Update the data below by replacing every occurrence of "screenshot" with "screen image", leaving everything else unchanged. Omit the pictures from your answer.
═════ MATERIAL SHOWN ═════
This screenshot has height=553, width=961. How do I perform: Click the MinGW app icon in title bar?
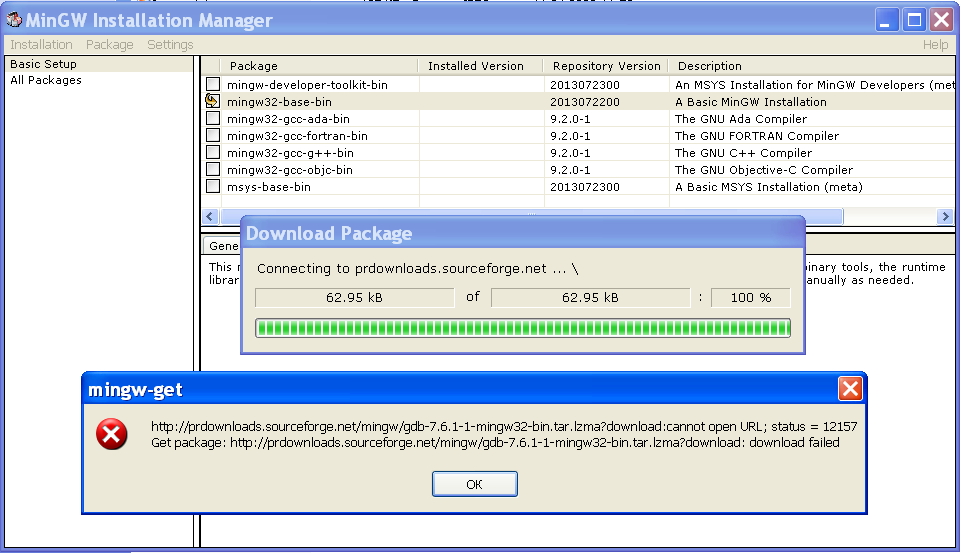[x=14, y=20]
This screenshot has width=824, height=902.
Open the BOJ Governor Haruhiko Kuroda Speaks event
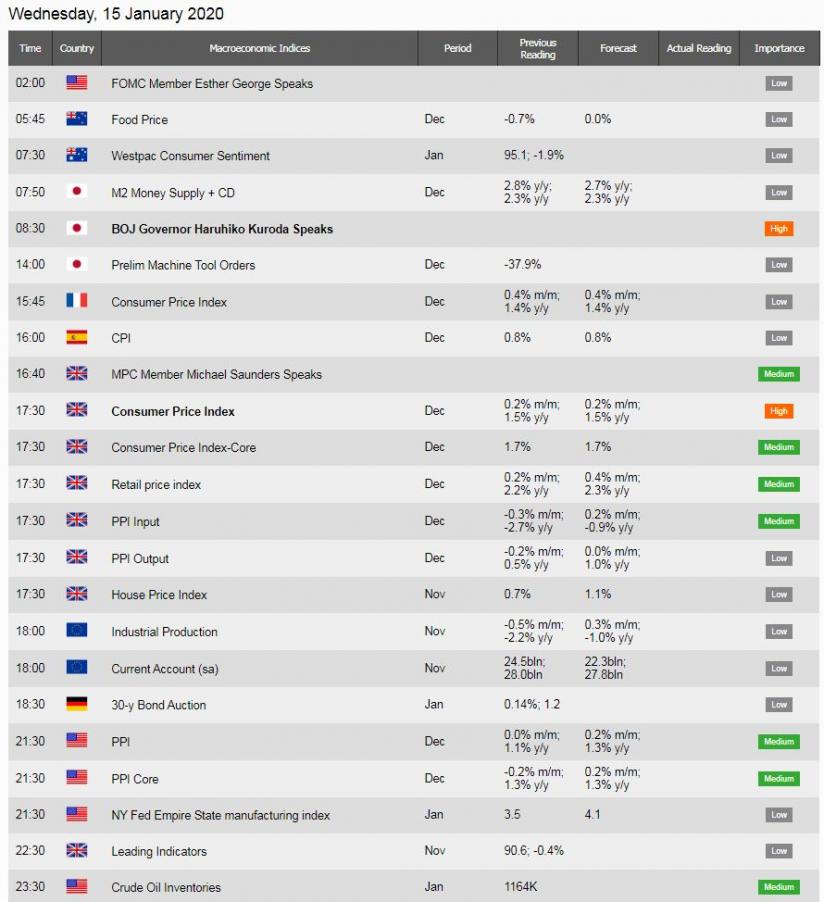[222, 229]
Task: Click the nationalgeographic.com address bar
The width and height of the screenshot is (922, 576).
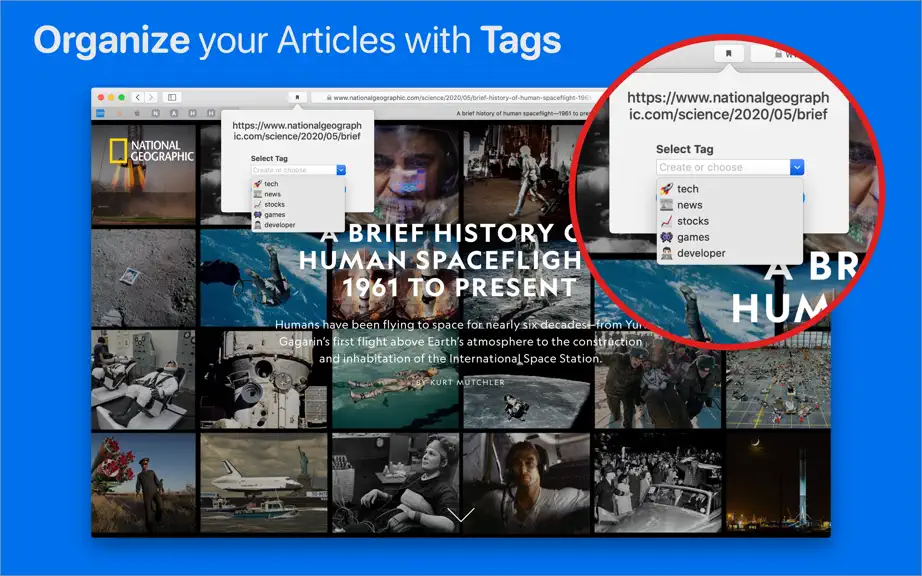Action: pos(459,98)
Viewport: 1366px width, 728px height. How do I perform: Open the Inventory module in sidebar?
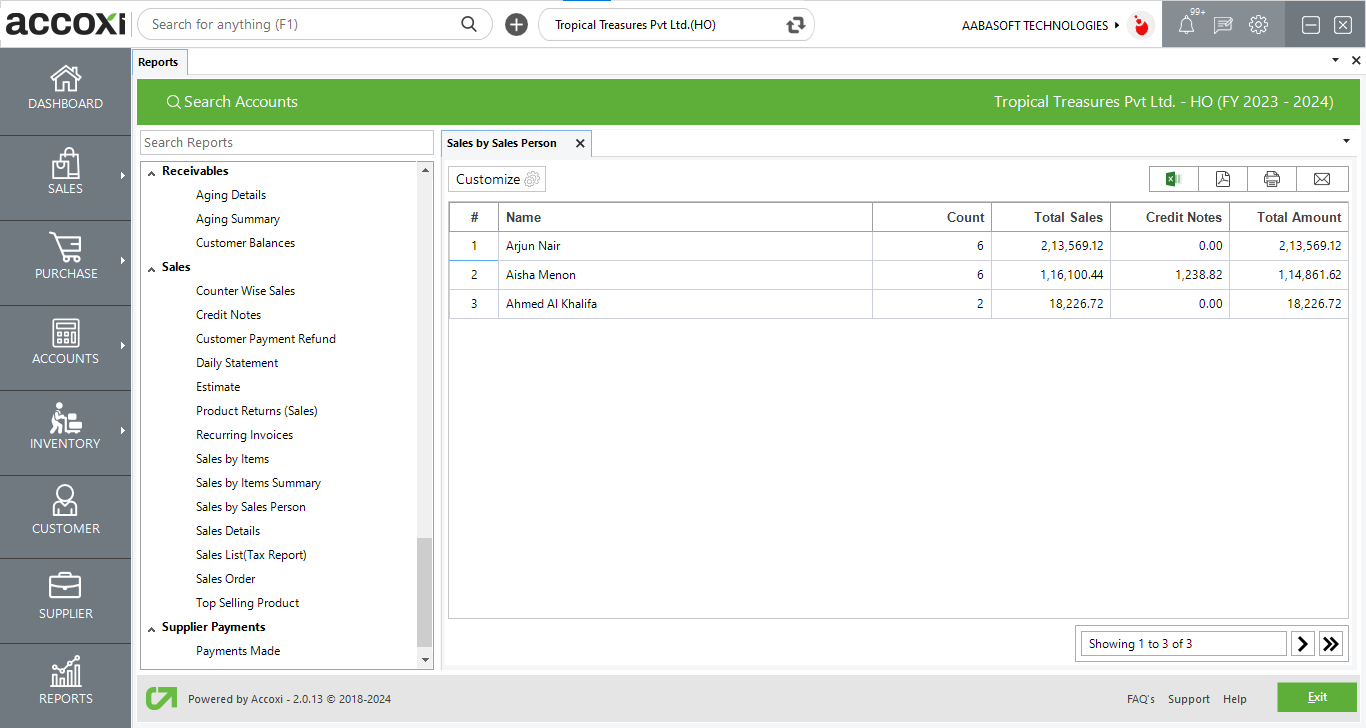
═════
REPLY:
This screen image has height=553, width=961. How do I perform: Click the MinGW app icon in title bar?
[x=14, y=20]
This screen image has width=824, height=902.
Open the BOJ Governor Haruhiko Kuroda Speaks event
[222, 229]
Task: Click the nationalgeographic.com address bar
The width and height of the screen image is (922, 576).
Action: pos(459,98)
Viewport: 1366px width, 728px height. How do I perform: Open the Inventory module in sidebar?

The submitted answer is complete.